====== Übungstext
Ex-Pfarrer von Hückelhoven soll mehr als 100.000 Euro veruntreut haben

Unter Verdacht : Pfarrer soll mehr als 100.000 Euro veruntreut haben

Ein 55 Jahre alter Geistlicher, der bis März in Hückelhoven arbeitete, soll mehr als 100.000 Euro unterschlagen haben. Nun ist ein Teil seines Vermögens beschlagnahmt worden.

Mitte Januar war Pfarrer K. noch mit den Sternsingern im Heinsberger Kreishaus gewesen, etwa 100 Kinder sangen „Hoch am Himmel steht ein Stern“, überall nur freundliche Gesichter. Landrat Stephan Pusch (CDU) bedankte sich bei den Sternsingern und ihren Begleitern, er sprach davon, dass der Besuch der Sternsinger immer der schönste im ganzen Jahr sei.

Später durfte auch Pfarrer K. noch sprechen, er sagte: „Wenn wir anderen Menschen den Segen bringen, dann haben wir auch den Segen in uns.“ Es war Pfarrer K.s vorerst letzter größerer öffentlicher Auftritt, einige Tage später bat er Aachens Bischof Helmut Dieser darum, ihn „aus persönlichen Gründen“ von der Leitung der Gemeinschaft der Gemeinden (GdG) Hückelhoven zu entpflichten, was am 5. März dann auch passierte.
============
====== Bereitgestellte Daten
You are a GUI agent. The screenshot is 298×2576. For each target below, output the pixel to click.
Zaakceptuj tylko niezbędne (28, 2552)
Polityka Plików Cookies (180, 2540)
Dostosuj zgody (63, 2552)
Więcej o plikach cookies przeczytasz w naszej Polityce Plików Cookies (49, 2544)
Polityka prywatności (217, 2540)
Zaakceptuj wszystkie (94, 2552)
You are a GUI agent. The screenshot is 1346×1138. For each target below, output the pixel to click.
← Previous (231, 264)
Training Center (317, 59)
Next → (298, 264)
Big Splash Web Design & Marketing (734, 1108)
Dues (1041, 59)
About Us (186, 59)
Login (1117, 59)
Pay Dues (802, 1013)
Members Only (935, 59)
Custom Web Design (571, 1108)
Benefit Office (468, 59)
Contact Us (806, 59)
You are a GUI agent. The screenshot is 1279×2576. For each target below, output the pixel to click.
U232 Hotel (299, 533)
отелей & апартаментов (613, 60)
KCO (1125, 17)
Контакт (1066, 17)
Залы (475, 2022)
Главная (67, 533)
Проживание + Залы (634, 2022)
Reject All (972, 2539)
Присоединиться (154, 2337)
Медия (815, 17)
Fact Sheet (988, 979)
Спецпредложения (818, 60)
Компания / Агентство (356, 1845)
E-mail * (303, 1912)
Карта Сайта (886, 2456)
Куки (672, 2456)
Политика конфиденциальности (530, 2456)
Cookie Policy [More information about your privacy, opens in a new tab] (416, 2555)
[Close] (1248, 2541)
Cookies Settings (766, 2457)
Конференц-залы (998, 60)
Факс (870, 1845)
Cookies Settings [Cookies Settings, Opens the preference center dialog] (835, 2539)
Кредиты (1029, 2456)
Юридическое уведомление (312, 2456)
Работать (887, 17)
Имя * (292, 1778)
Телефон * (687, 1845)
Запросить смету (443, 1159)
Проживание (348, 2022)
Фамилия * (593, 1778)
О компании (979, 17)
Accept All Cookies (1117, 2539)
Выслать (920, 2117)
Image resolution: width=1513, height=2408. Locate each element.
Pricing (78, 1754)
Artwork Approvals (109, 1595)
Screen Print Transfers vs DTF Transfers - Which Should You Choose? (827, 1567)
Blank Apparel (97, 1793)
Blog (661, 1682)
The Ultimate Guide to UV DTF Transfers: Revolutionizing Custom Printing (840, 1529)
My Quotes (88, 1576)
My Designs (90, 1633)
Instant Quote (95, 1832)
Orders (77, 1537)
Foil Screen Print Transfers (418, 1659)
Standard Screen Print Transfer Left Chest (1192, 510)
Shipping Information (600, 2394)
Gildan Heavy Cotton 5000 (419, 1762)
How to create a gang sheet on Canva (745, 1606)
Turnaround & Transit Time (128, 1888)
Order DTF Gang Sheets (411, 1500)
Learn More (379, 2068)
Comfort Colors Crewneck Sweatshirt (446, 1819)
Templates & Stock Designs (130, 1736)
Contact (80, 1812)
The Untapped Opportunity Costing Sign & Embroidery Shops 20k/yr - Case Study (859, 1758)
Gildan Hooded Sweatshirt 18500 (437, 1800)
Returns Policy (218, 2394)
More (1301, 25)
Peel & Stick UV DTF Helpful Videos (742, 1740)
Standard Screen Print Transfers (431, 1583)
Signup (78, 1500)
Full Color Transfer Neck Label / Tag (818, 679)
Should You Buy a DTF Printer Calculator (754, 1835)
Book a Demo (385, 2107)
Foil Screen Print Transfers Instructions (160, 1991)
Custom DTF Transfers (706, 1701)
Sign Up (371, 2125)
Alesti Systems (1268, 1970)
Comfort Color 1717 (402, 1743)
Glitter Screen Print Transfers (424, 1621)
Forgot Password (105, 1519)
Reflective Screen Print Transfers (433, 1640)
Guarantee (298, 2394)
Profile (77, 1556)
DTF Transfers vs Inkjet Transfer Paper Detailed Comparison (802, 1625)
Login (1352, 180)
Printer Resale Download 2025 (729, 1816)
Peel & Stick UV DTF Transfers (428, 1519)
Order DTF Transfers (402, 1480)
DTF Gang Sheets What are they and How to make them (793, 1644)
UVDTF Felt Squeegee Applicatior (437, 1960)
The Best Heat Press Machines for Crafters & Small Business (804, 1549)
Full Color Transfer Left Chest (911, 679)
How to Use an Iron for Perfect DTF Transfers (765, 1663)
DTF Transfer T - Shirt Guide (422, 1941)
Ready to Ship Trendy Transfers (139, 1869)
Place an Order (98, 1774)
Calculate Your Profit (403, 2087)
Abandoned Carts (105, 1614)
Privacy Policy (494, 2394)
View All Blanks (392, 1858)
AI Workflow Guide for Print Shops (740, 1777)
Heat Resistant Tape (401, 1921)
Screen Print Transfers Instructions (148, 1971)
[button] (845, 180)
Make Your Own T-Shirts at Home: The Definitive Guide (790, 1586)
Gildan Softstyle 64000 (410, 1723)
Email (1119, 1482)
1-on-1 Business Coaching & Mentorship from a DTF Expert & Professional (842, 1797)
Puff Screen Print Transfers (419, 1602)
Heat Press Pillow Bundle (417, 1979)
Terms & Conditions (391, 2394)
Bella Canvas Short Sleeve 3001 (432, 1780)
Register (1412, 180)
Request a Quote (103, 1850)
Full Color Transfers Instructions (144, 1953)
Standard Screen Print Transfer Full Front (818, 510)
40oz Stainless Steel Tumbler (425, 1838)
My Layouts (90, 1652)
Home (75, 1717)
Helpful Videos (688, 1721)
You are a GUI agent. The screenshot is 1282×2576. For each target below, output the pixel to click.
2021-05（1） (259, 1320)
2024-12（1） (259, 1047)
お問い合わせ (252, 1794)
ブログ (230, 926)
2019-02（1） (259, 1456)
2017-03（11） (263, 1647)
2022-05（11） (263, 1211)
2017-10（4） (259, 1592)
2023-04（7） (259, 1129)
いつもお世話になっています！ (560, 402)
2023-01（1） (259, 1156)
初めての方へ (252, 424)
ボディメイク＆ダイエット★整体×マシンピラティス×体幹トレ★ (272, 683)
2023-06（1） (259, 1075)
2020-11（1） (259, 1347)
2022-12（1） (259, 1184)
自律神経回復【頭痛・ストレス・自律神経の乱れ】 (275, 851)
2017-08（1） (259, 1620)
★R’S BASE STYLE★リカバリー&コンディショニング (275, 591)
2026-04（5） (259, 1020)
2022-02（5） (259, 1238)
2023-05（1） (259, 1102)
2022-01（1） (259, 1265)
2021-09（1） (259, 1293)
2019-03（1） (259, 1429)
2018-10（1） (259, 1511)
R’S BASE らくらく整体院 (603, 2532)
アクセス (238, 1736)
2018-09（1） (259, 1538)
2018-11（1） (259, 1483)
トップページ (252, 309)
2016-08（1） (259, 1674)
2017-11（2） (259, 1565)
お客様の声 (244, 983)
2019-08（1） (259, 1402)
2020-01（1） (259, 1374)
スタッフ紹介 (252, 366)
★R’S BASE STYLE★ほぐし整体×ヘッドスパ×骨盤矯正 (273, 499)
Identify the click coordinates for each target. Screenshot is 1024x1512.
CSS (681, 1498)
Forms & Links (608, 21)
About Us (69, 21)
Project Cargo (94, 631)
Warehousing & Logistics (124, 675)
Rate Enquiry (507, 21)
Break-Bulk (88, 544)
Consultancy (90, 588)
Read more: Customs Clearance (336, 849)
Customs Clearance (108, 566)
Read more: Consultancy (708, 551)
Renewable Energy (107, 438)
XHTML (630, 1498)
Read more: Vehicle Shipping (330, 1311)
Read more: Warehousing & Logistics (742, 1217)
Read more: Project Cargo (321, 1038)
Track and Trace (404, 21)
============
▸ Material erkunden
1. Fassen Sie den Text über den ehemaligen Pfarrer von Hückelhoven in zwei Sätzen zusammen.
2. Schreiben Sie den Text über den ehemaligen Pfarrer von Hückelhoven im Anschluss an seinen letzten Satz weiter.
Die Auflistung spielt hierfür keine Rolle.

▸ Lösungen der Aufgaben
1. Ein 55 Jahre alter Geistlicher, der bis März in Hückelhoven arbeitete, soll mehr als 100.000 Euro unterschlagen haben, und ein Teil seines Vermögens ist nun beschlagnahmt worden. Mitte Januar trat Pfarrer K. noch mit den Sternsingern im Heinsberger Kreishaus auf, einige Tage später bat er Bischof Helmut Dieser, ihn „aus persönlichen Gründen“ von der Leitung der GdG Hückelhoven zu entpflichten, was am 5. März geschah.

2.
Schon bevor das Bistum im März die Entpflichtung des Pfarrers offiziell bekannt gab, kursierten in Hückelhoven Gerüchte darüber, was der Grund des freiwilligen Amtsverzichts sein könnte. Die Rede war davon, dass es Pfarrer K., Jahrgang 1963, wohl einfach zu viel geworden sein könnte, obwohl der frühere Militärpfarrer „ein Mann ist, der viel erlebt hat“, wie Domkapitular Heiner Schmitz bei K.s Amtseinführung in Hückelhoven im März 2016 gesagt hatte. Doch K. wäre nicht der erste Pfarrer in Hückelhoven gewesen, den die Betreuung der neun Pfarreien innerhalb der GdG an die Grenzen seiner Möglichkeiten geführt hätte.

Anderen Gerüchten zufolge soll es zu finanziellen Unregelmäßigkeiten in der GdG-Kasse gekommen sein, was das Bistum später dann tatsächlich auch bestätigte. Am 12. März erklärte Bistumssprecher Stefan Wieland auf Anfrage unserer Zeitung, den Revisoren des Bistums sei aufgefallen, dass „ein relevanten Betrag“ aus der GdG-Kasse entnommen worden sei und ein Zusammenhang mit Pfarrer K.s Amtsführung bestehen könnte. Genauere Angaben wollte das Bistum erst machen, wenn die Untersuchung der Revisoren beendet sei.

Mittlerweile steht fest, dass in der Kasse der GdG Hückelhoven mehr als 100.000 Euro fehlen. Der Betrag sei nicht als ganzer aus der Kasse genommen, sondern in mehreren Tranchen über einen längeren Zeitraum hinweg unterschlagen worden, wie das Bistum am Donnerstag auf Anfrage unserer Zeitung mitteilte. Den genauen Betrag wollten weder das Bistum noch die Staatsanwaltschaft Mönchengladbach mitteilen, die zwischenzeitlich ein Ermittlungsverfahren wegen des Verdachts der Untreue gegen Pfarrer K. eingeleitet hat.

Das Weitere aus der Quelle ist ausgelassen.